● **TASK INSTRUCTIONS**: The entries must be retyped exactly, down to the last line.

● **DATA IN THIS EXERCISE**:
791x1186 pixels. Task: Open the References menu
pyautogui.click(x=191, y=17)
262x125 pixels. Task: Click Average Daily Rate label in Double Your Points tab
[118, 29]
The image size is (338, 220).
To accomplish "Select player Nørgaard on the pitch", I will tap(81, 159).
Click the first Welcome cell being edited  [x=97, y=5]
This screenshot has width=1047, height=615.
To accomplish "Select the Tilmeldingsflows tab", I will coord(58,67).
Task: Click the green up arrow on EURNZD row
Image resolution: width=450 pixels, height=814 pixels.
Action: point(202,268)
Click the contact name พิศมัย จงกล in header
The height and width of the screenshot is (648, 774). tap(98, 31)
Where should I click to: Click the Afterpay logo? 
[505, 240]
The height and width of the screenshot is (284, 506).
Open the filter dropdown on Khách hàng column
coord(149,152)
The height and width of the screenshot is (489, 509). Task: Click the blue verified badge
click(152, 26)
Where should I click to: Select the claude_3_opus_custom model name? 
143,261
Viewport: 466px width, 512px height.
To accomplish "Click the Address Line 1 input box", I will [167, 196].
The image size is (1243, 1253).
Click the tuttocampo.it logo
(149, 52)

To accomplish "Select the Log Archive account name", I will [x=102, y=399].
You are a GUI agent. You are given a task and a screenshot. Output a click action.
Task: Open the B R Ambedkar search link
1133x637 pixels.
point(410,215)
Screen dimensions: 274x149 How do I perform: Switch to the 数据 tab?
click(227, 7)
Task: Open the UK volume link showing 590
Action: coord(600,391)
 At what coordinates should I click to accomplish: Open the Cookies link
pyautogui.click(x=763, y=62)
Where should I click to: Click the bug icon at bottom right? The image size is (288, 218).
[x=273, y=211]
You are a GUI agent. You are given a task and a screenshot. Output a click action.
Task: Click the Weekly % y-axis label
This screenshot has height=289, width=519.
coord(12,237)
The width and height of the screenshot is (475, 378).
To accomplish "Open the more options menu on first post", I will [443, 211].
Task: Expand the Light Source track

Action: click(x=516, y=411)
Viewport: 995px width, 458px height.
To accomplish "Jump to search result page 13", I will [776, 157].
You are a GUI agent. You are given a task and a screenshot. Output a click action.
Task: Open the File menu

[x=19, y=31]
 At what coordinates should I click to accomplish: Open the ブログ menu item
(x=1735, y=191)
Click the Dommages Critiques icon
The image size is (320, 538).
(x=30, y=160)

● **EXERCISE RESULT**:
791x1186 pixels. Task: Open the References menu
pyautogui.click(x=191, y=17)
262x125 pixels. Task: Click Average Daily Rate label in Double Your Points tab
[118, 29]
The image size is (338, 220).
To accomplish "Select player Nørgaard on the pitch", I will tap(81, 159).
Click the first Welcome cell being edited  [x=97, y=5]
This screenshot has width=1047, height=615.
To accomplish "Select the Tilmeldingsflows tab", I will coord(58,67).
Task: Click the green up arrow on EURNZD row
Image resolution: width=450 pixels, height=814 pixels.
Action: point(202,268)
Click the contact name พิศมัย จงกล in header
The height and width of the screenshot is (648, 774). tap(98, 31)
Where should I click to: Click the Afterpay logo? 
[505, 240]
The height and width of the screenshot is (284, 506).
Open the filter dropdown on Khách hàng column
coord(149,152)
The height and width of the screenshot is (489, 509). Task: Click the blue verified badge
click(152, 26)
Where should I click to: Select the claude_3_opus_custom model name? 
143,261
Viewport: 466px width, 512px height.
To accomplish "Click the Address Line 1 input box", I will [167, 196].
The image size is (1243, 1253).
Click the tuttocampo.it logo
(149, 52)

To accomplish "Select the Log Archive account name", I will [x=102, y=399].
You are a GUI agent. You are given a task and a screenshot. Output a click action.
Task: Open the B R Ambedkar search link
1133x637 pixels.
point(410,215)
Screen dimensions: 274x149 How do I perform: Switch to the 数据 tab?
click(227, 7)
Task: Open the UK volume link showing 590
Action: coord(600,391)
 At what coordinates should I click to accomplish: Open the Cookies link
pyautogui.click(x=763, y=62)
Where should I click to: Click the bug icon at bottom right? The image size is (288, 218).
[x=273, y=211]
You are a GUI agent. You are given a task and a screenshot. Output a click action.
Task: Click the Weekly % y-axis label
This screenshot has height=289, width=519.
coord(12,237)
The width and height of the screenshot is (475, 378).
To accomplish "Open the more options menu on first post", I will [443, 211].
Task: Expand the Light Source track

Action: click(x=516, y=411)
Viewport: 995px width, 458px height.
To accomplish "Jump to search result page 13", I will [776, 157].
You are a GUI agent. You are given a task and a screenshot. Output a click action.
Task: Open the File menu

[x=19, y=31]
 At what coordinates should I click to accomplish: Open the ブログ menu item
(x=1735, y=191)
Click the Dommages Critiques icon
The image size is (320, 538).
(x=30, y=160)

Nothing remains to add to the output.